» AIM
Copy out every line of the data from the line with "Task: Choose highlighted date 5" to the line with "click(x=1783, y=907)", including both of those lines. Leave the pictures out of your copy.
────────────────────────────────────────
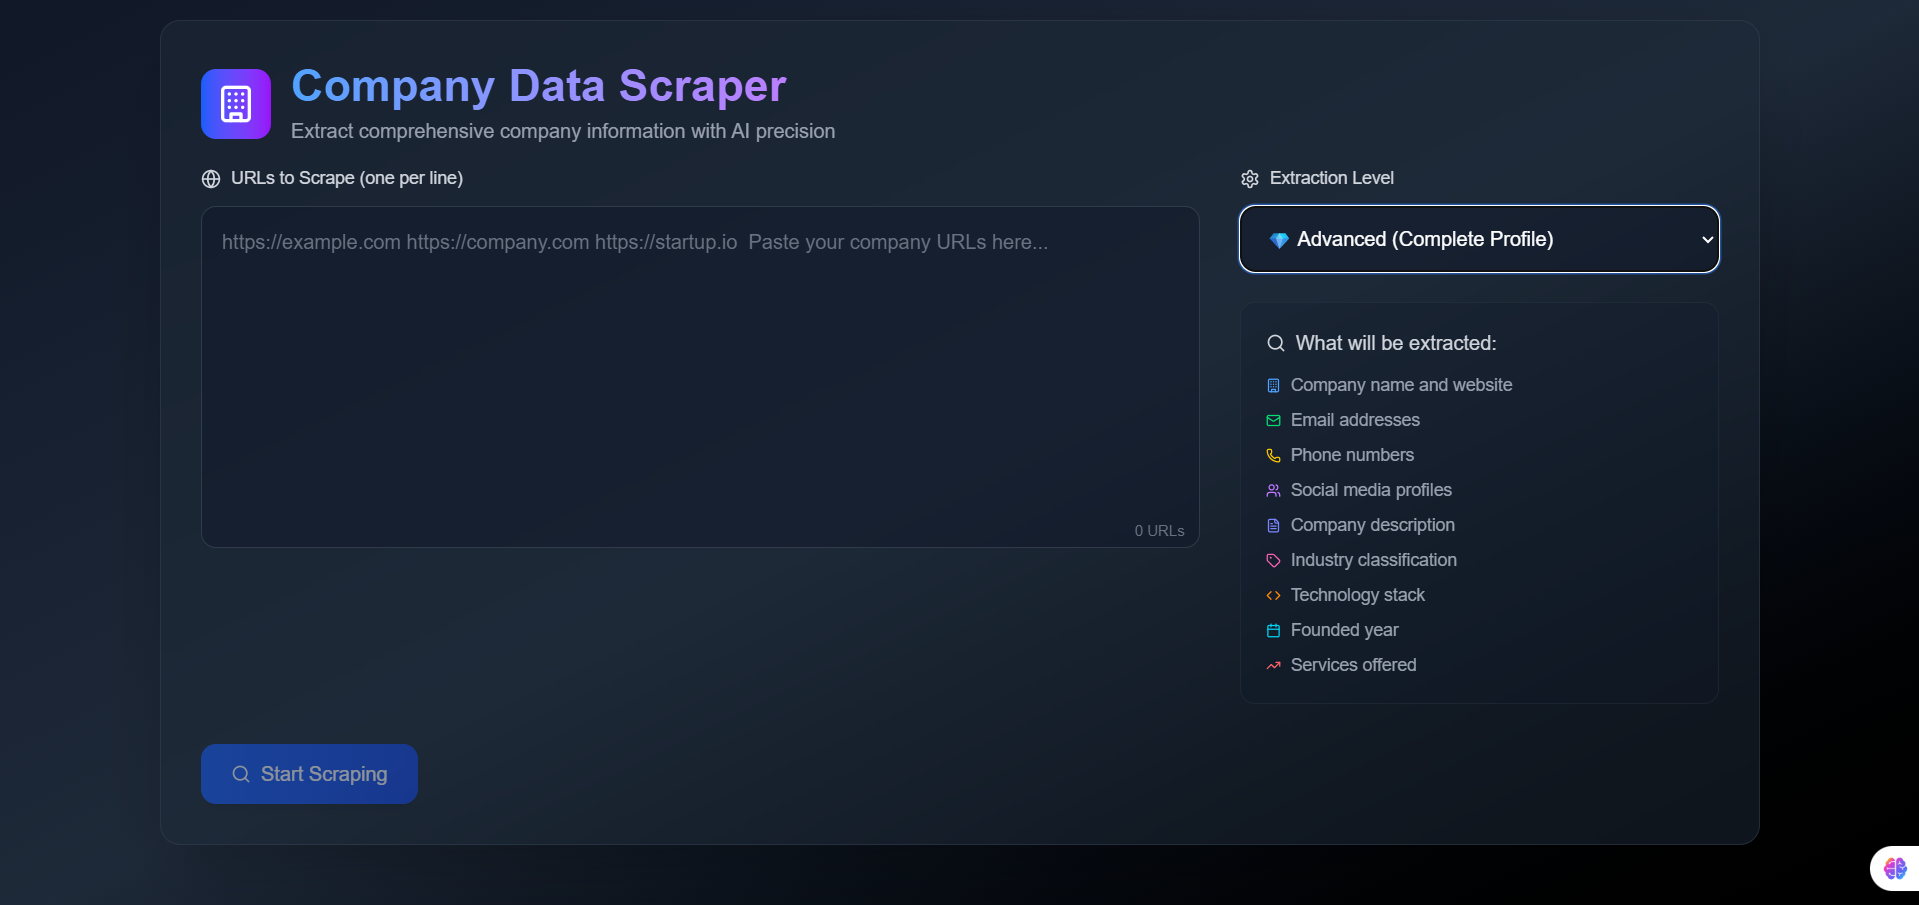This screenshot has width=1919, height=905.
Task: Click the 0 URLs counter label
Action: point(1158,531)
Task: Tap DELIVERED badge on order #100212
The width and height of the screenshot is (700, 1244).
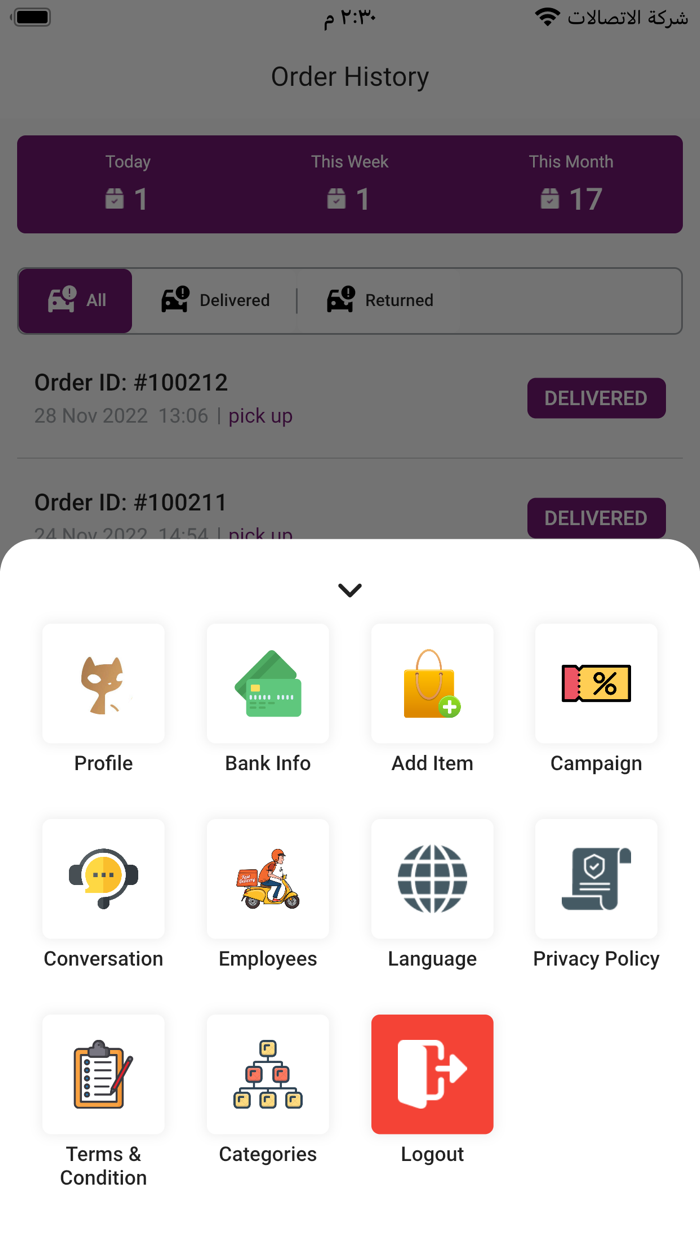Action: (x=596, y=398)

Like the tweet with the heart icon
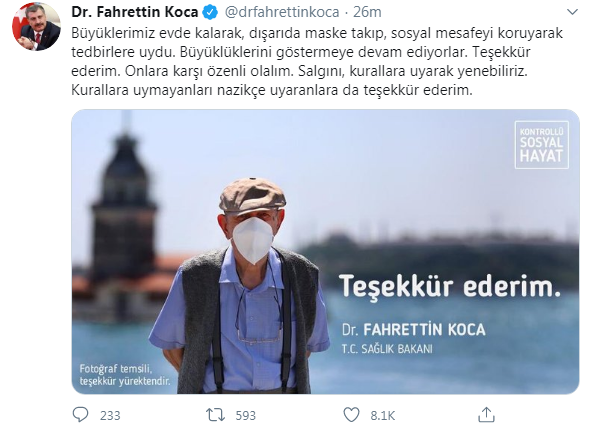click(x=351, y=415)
────────────────────────────────────────
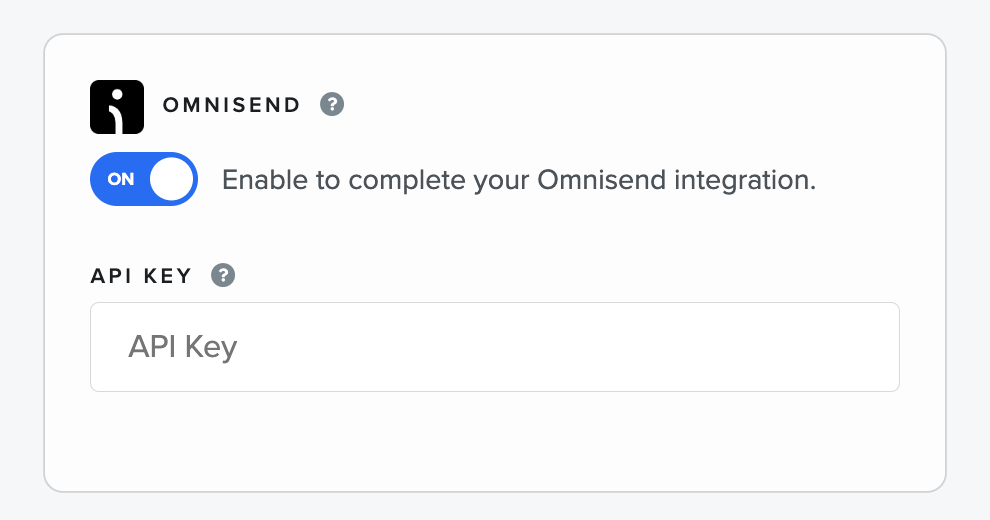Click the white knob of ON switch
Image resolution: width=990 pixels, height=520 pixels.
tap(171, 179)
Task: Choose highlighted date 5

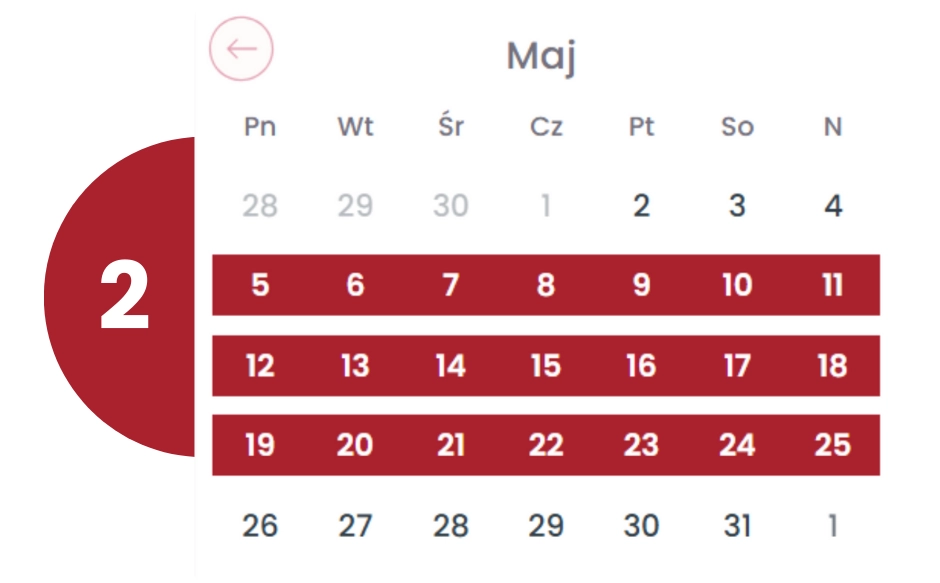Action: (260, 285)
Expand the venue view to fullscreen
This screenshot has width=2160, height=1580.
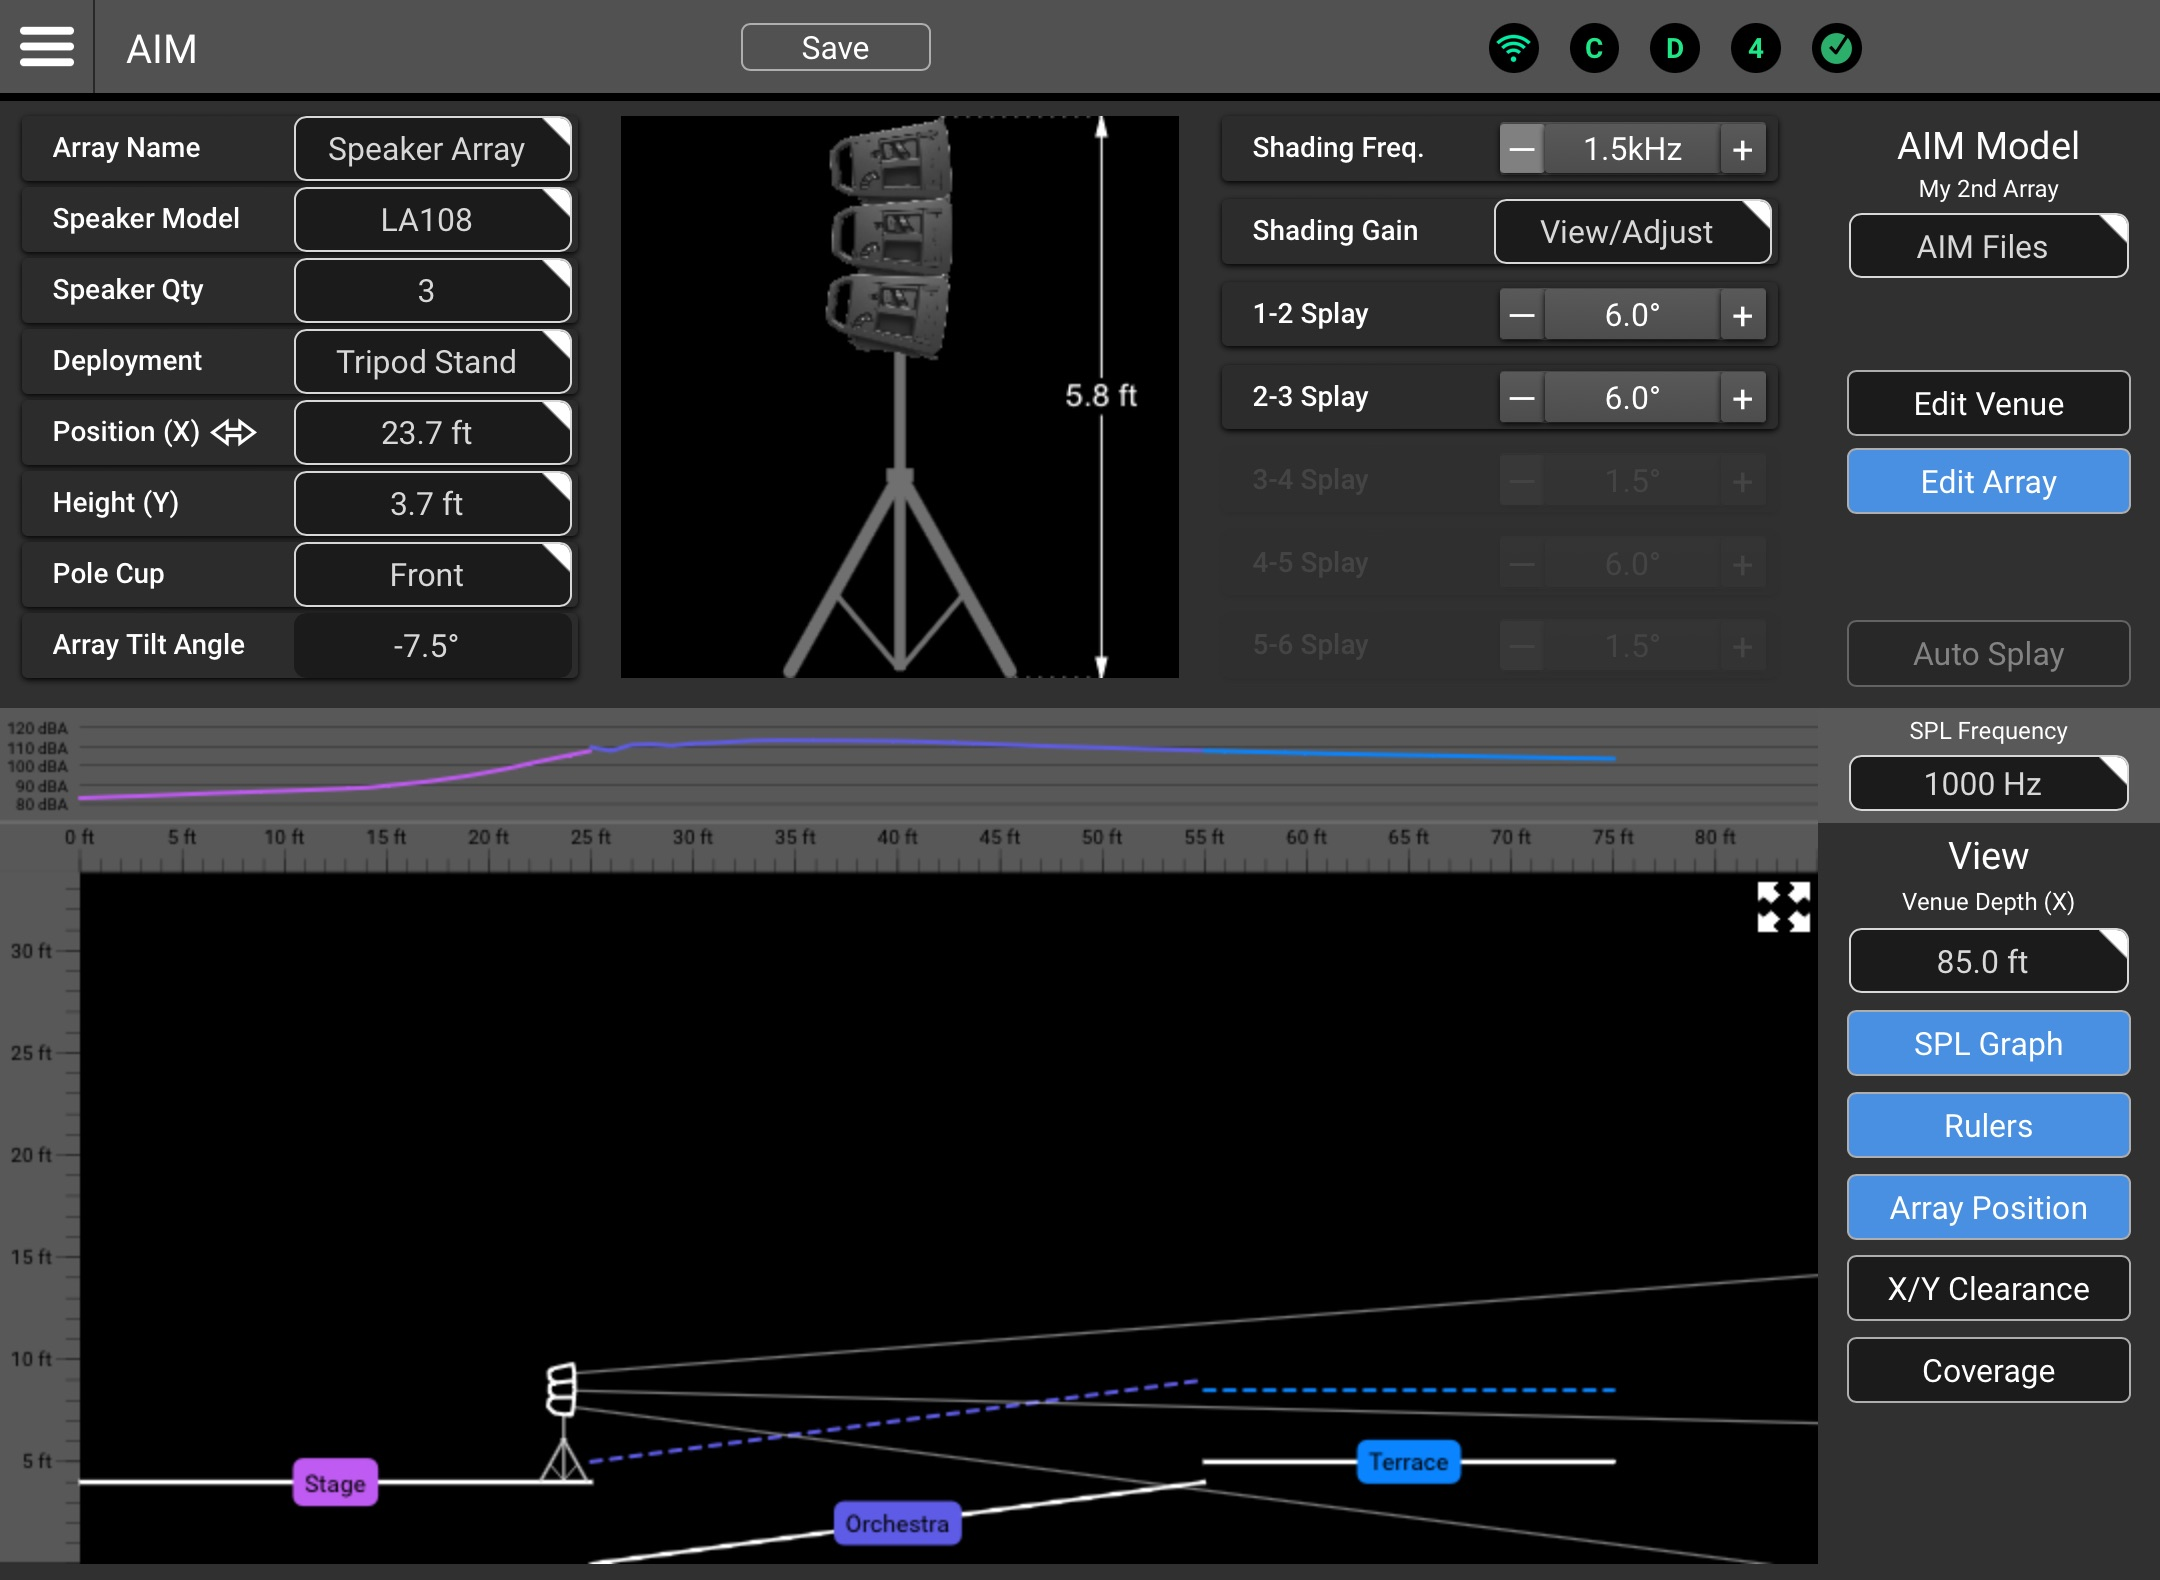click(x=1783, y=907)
────────────────────────────────────────
» COMPLETED EXERCISE
Task: Choose highlighted date 5

Action: (260, 285)
Expand the venue view to fullscreen
This screenshot has width=2160, height=1580.
click(x=1783, y=907)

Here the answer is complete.